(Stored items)

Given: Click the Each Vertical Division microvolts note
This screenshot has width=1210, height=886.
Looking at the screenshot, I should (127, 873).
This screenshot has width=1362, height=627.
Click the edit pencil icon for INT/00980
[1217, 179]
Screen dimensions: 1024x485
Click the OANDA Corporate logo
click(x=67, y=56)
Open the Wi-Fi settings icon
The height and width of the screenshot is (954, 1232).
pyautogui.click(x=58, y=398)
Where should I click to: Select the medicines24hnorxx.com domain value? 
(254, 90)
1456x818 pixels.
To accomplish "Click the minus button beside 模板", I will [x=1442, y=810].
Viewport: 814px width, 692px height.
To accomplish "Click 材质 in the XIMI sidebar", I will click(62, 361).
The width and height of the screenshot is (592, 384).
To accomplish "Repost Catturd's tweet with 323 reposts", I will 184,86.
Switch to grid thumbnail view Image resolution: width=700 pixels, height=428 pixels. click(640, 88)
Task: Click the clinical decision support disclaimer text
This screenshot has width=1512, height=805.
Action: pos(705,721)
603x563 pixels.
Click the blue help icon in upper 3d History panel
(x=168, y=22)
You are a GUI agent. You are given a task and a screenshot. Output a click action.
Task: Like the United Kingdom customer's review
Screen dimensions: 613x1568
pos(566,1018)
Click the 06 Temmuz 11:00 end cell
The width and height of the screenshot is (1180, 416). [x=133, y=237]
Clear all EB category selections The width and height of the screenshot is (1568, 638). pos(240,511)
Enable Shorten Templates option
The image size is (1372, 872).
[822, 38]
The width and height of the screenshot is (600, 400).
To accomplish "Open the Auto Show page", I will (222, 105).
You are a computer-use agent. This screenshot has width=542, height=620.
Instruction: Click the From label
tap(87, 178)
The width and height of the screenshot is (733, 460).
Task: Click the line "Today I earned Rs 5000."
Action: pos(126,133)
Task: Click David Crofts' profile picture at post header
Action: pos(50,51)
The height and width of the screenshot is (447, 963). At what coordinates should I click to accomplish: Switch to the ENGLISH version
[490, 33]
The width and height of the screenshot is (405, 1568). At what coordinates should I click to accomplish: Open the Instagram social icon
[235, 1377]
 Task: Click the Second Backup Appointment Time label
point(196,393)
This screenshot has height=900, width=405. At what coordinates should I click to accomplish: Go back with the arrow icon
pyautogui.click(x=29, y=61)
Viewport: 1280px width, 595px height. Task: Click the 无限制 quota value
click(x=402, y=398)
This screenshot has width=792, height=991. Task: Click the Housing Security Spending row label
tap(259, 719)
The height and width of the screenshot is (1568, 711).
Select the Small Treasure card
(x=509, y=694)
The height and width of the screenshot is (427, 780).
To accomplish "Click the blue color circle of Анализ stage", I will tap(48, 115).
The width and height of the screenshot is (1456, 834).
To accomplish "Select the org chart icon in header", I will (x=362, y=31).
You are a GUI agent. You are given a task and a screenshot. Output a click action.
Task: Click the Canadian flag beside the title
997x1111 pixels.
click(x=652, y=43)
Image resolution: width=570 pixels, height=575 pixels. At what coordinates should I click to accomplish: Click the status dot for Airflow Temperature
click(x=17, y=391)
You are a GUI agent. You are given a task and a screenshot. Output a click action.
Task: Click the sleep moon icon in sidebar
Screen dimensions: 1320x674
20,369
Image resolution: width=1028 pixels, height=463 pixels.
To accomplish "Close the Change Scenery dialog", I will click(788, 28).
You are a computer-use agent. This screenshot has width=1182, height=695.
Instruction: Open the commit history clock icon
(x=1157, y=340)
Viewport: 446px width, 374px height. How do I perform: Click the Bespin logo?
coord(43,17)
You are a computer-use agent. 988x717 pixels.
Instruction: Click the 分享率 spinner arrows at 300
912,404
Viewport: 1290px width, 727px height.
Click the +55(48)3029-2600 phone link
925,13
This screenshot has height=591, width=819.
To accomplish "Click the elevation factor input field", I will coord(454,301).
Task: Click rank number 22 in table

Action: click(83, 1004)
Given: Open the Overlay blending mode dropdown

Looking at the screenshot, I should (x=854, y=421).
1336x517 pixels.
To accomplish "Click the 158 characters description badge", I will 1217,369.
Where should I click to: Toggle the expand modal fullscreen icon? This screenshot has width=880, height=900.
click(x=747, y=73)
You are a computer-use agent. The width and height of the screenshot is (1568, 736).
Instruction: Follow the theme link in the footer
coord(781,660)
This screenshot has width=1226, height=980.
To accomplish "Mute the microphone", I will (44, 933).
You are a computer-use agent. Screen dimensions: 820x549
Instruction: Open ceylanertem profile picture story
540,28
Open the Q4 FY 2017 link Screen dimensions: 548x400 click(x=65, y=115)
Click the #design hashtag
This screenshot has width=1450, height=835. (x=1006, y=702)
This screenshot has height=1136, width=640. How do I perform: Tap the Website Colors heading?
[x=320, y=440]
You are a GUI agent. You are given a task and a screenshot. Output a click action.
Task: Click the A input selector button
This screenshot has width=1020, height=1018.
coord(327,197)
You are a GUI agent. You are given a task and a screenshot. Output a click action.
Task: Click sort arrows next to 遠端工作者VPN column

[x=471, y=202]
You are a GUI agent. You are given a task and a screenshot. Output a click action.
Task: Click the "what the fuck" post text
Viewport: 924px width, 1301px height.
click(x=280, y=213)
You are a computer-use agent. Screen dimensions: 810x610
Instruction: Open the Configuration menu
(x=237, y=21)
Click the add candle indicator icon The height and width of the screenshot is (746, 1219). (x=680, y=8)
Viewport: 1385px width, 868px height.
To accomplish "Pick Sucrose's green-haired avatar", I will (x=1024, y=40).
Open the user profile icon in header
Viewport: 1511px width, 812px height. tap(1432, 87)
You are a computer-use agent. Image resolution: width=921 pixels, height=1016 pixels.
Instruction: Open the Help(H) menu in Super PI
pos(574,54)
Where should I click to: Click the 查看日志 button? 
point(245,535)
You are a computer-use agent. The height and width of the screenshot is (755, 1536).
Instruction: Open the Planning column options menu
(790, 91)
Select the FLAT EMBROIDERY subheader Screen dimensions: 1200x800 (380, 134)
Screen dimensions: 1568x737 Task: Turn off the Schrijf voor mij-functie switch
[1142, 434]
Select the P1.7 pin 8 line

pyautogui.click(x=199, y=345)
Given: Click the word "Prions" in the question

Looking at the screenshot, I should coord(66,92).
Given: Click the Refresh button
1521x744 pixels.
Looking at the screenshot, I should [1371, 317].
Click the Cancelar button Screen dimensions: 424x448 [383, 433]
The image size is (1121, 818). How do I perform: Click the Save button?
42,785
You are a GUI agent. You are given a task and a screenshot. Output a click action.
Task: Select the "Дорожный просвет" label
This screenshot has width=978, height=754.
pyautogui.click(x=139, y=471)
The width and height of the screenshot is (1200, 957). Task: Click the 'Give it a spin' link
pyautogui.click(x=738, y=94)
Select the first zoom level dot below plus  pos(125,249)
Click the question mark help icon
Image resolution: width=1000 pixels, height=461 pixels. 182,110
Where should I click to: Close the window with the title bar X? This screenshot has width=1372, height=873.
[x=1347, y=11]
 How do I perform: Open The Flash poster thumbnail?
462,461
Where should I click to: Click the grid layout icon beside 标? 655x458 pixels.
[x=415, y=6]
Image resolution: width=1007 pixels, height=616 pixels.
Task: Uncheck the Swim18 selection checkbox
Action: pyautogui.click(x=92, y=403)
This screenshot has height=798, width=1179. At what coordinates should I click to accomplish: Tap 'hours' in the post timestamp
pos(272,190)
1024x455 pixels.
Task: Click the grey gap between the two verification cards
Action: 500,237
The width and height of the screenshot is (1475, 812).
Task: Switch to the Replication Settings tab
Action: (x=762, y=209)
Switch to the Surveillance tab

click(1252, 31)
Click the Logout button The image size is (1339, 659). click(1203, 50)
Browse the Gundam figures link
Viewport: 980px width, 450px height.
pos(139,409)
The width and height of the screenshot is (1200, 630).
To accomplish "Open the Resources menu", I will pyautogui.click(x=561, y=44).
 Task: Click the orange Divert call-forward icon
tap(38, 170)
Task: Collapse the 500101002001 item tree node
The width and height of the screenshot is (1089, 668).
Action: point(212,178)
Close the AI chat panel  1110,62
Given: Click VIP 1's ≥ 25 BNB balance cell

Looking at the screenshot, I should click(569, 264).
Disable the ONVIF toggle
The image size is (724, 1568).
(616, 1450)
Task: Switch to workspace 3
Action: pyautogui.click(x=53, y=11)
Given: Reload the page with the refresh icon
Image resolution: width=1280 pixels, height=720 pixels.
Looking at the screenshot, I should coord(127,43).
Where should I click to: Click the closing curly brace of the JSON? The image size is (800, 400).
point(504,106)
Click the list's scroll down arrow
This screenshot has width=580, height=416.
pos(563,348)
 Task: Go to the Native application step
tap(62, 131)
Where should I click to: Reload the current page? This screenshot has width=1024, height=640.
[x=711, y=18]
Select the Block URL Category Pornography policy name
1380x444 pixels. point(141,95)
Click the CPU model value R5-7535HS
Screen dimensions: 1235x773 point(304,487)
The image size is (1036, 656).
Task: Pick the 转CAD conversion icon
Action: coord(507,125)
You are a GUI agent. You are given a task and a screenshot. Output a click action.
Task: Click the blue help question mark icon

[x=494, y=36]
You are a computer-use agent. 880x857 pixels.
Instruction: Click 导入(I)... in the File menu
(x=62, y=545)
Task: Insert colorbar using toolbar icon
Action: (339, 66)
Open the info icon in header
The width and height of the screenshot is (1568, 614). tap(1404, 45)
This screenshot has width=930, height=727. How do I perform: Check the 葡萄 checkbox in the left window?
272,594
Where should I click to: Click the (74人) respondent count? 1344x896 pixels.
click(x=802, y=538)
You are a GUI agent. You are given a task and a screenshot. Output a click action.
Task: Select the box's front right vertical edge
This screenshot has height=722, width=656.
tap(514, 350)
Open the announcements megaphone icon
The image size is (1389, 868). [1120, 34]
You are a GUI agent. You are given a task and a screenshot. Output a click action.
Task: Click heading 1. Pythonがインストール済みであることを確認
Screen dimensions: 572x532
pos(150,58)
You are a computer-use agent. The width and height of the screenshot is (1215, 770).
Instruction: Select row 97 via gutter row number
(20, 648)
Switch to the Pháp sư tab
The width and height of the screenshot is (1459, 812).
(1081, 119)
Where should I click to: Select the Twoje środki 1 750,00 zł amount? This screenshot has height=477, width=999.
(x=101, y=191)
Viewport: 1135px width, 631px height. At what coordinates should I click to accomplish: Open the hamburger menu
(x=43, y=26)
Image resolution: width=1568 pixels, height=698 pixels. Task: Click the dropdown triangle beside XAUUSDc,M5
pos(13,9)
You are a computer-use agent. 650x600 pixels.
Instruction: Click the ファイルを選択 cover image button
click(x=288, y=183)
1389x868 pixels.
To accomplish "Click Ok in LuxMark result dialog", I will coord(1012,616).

_What you need to do:_ From the data, collect all lines where the string "dialog" appears.

_Solution to the problem:_
To accomplish "Close the Change Scenery dialog", I will click(788, 28).
To accomplish "Click Ok in LuxMark result dialog", I will coord(1012,616).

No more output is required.